This pound cake is the perfect treat to have hanging around the kitchen. I live for a slice with my coffee in the morning but it’s an amazing dessert when paired with some whipped cream and berries and honestly it’s basically perfect when you’re just grabbing a slice on the go.
Pro Tips for the Perfect Pound Cake
- Make sure the scrape that bowl down at each step. You really want everything incorporated properly.
- DON’T over-bake your pound cake. This will make a dry cake and toughen the texture.
- This recipe makes AMAZING muffins. Just butter and flour your muffin tin then bake for about 20-25 minutes. They will be VERY moist and a light golden color outside.
- I flavored my cake with vanilla but you can sub in whichever flavors you like. Fresh lemon juice, maple syrup, and rum are very popular but so is almond (just use 2 teaspoons instead.
- You can also add poppy seeds, shredded coconut, nuts, or dried fruit for extra flavor and texture.
Frequently Asked Questions
What’s a good frosting for this pound cake recipe?
A simple glaze of using a cup and a half of powdered sugar mixed with a splash of vanilla and a few tablespoons of milk will be wonderful.
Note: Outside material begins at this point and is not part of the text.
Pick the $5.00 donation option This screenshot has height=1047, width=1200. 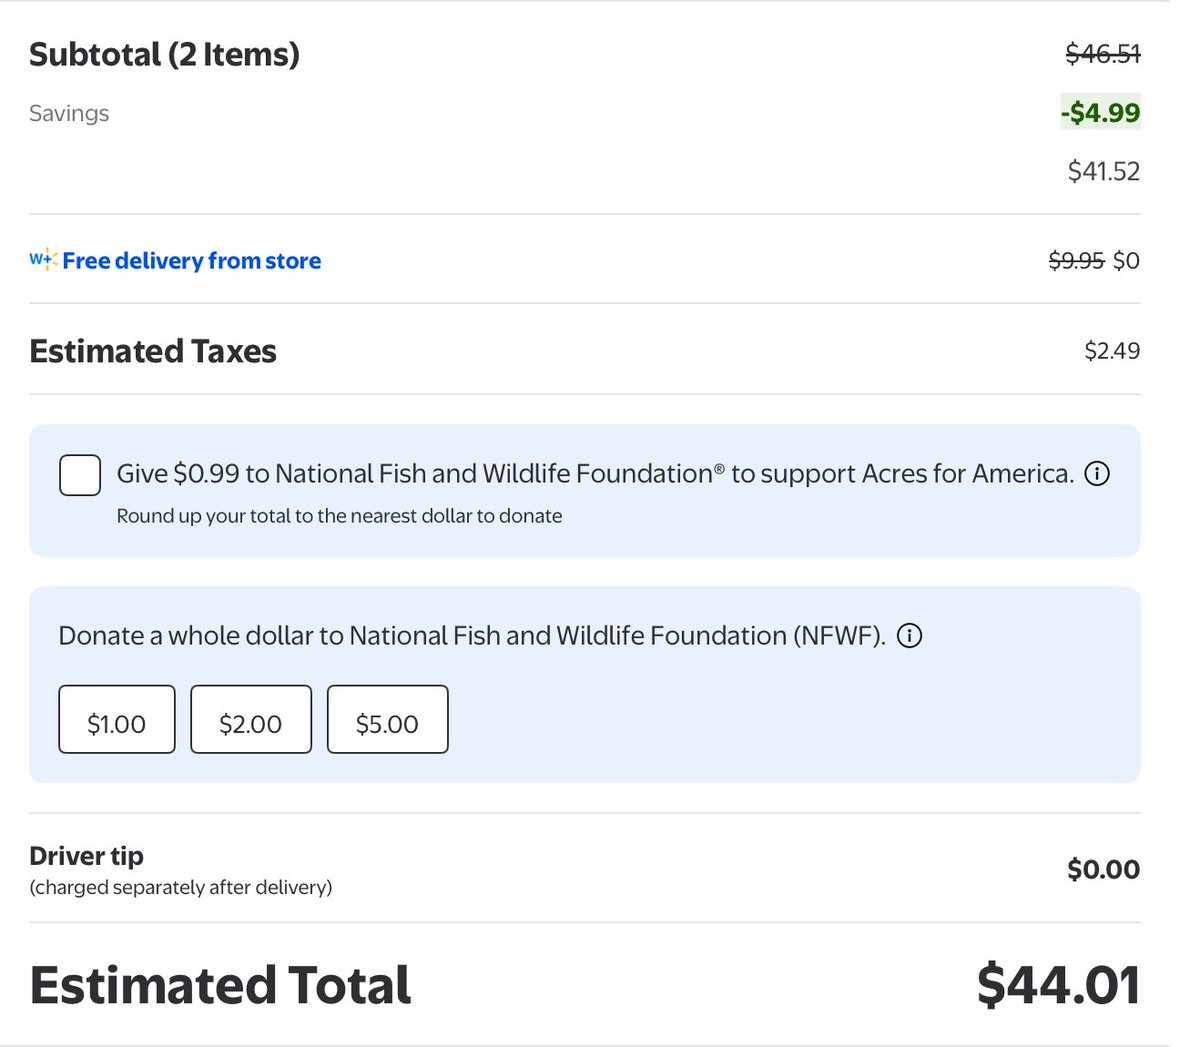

Drizzle over the cooled cake and you’re set!
Why is it called a pound cake?
A traditional pound cake is a pound of sugar, flour, butter, and eggs. This is a CLASSIC recipe dating back hundreds of years but all things considered I prefer my variation.
How can you make it moist?
Sour cream does wonders for a moist cake but so does a proper bake time! Over-baking your cake will dry it out which is why my recipe makes just enough batter for a 9×5 inch load pan. The smaller your container, the less bake time will be required.
How do you store it?
Wrap the cake in parchment paper or plastic and store at room temperature. Pound cake will keep for up to three days is covered properly at room temperature.
If you’re storing the cake in the refrigerator bring it to room temp or warm it up a little to soften the butter and bring the cake back to like.
Can you freeze this cake?
Yes! This is a great dessert to keep in the freezer for later. Just thaw for a few hours until room temp and enjoy.
Overview of Steps to Make Pound Cake
1. Set oven to 350F and butter and flour a 9″x5″ baking tin. Whisk together the flour, baking powder, and salt then set aside.
2. Cream the room temperature butter and sugar together until light and fluffy.
3. Add the eggs one at a time. Scrape the bowl down and whisk once more.
4. Add the sour cream and vanilla then beat to combine.
5. Add flour the mixture and mix until just combined. Scrape the bowl down and use the spatula to finish mixing the batter.
6. Transfer batter to your prepared tin and bake until center is set.
If you enjoyed this recipe then try these out!
If you’ve tried this pound cake recipe then don’t forget to leave a rating and let me know how you got on in the comments below, I love hearing from you!
Pound Cake
Ingredients
- 4 eggs
- 1 cup unsalted butter 226g, room temperature
- 1 cup sugar 200g
- 1 1/2 cup all-purpose flour 180g
- 1/2 cup sour cream 120mL
- 1 tsp salt
- 2 tbsp vanilla
- 1/2 tsp baking powder
Instructions
- Preheat oven to 350F. Butter and flour a 9x5 inch baking tin.
- In a medium bowl whisk together the flour, salt, and baking powder then set aside.
- In a stand mixer fitted with a whisk attachment cream the butter. Add sugar in and mix until light and fluffy. Scrape the bowl down and beat a few more seconds.
- Add the eggs in one at a time while mixing ad medium speed. Scrape the bowl down and beat until fully incorporated.
- Add the sour cream, and vanilla. Mix until incorporated. Scrape the bowl down.
- Add the flour mixture in and mix until combined. Scrape the bowl down and use your spatula to mix in any pockets of flour or butter that remain.
- Transfer batter into tin then give a quick smooth to even the batter out a bit. Bake at 350F for about 40 minutes or until the center is set and a skewer comes out clean.
- Allow to cool in the tin for about 10 minutes before transferring to a cooling rack.
Video
Notes
- Make sure the scrape that bowl down at each step. You really want everything incorporated properly.
- DON'T over-bake your pound cake. This will make a dry cake and toughen the texture.
- This recipe makes AMAZING muffins. Just butter and flour your muffin tin then bake for about 20-25 minutes. They will be VERY moist and a light golden color outside.
- I flavored my cake with vanilla but you can sub in whichever flavors you like. Fresh lemon juice, maple syrup, and rum are very popular but so is almond (just use 2 teaspoons instead.
- You can also add poppy seeds, shredded coconut, nuts, or dried fruit for extra flavor and texture.